- This event has passed.
Lecture – “The Memory of ’76: The Revolution in American History”
October 24 @ 7:00 pm - 8:00 pm
This is a hybrid event. Visitors may attend in-person in the Visitor Center Auditorium or virtually on Zoom. Registration is required here: David Center Lecture: “The Memory of ’76: The Revolution in American History” with Michael Hattem (amphilsoc.org)
In partnership with the David Center and the American Philosophical Society, join author Michael D. Hattem as he discusses his book The Memory of ’76: The Revolution in American History.
Americans agree that their nation’s origins lie in the Revolution, but they have never agreed on what the Revolution meant. For nearly two hundred and fifty years, politicians, political parties, social movements, and a diverse array of ordinary Americans have constantly reimagined the Revolution to fit the times and suit their own agendas.

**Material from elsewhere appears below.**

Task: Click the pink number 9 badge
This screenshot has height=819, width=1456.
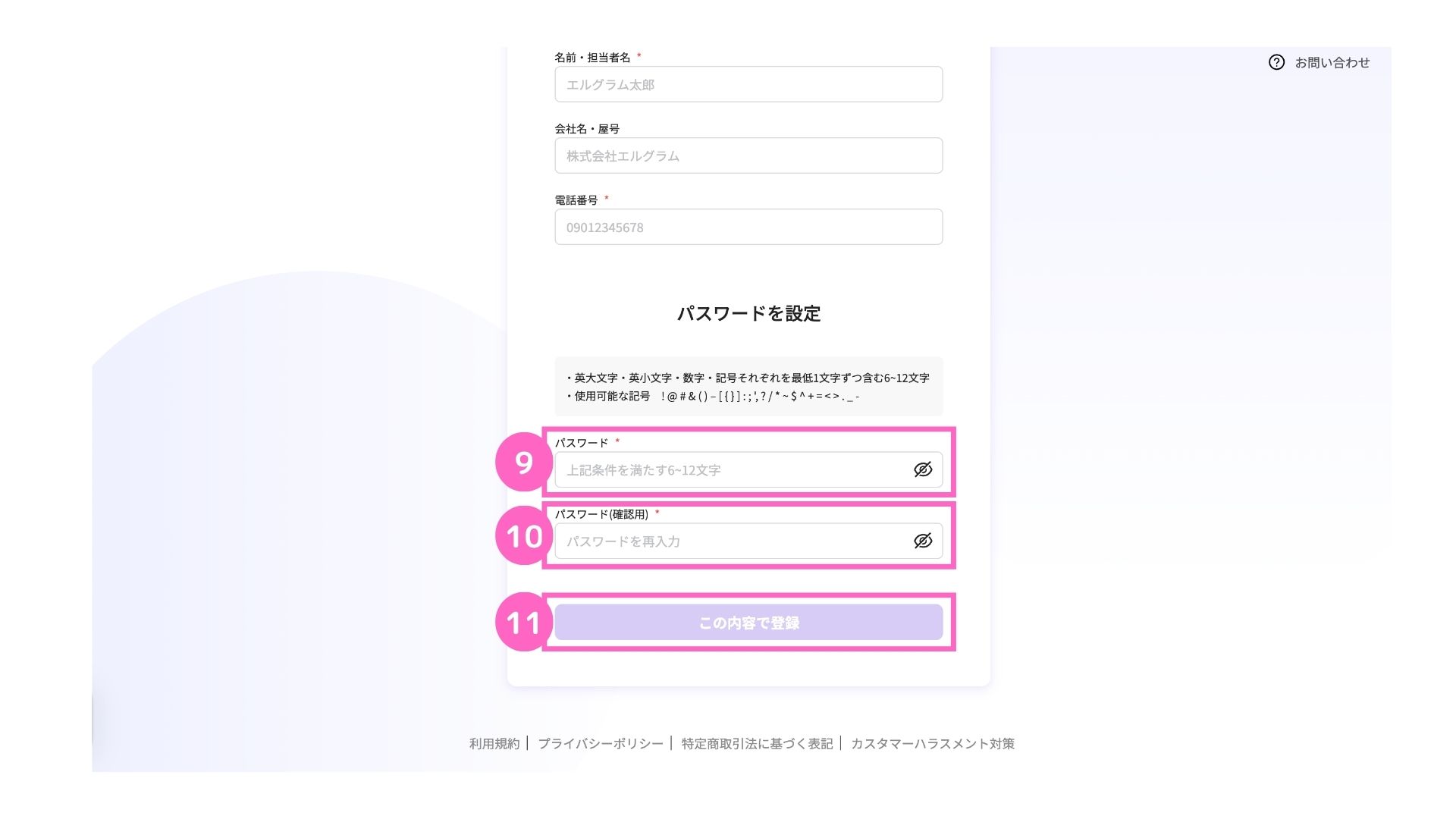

In this sweeping take on American history, Michael D. Hattem reveals how conflicts over the meaning and legacy of the Revolution—including the Declaration of Independence and the Constitution—have influenced the most important events and tumultuous periods in the nation’s history; how African Americans, women, and other oppressed groups have shaped the popular memory of the Revolution; and how much of our contemporary memory of the Revolution is a product of the Cold War.
By exploring the Revolution’s unique role in American history as a national origin myth, Hattem shows how the meaning of the Revolution has never been fixed, how remembering the nation’s founding has often done far more to divide Americans than to unite them, and how revising the past is an important and long‑standing American political tradition.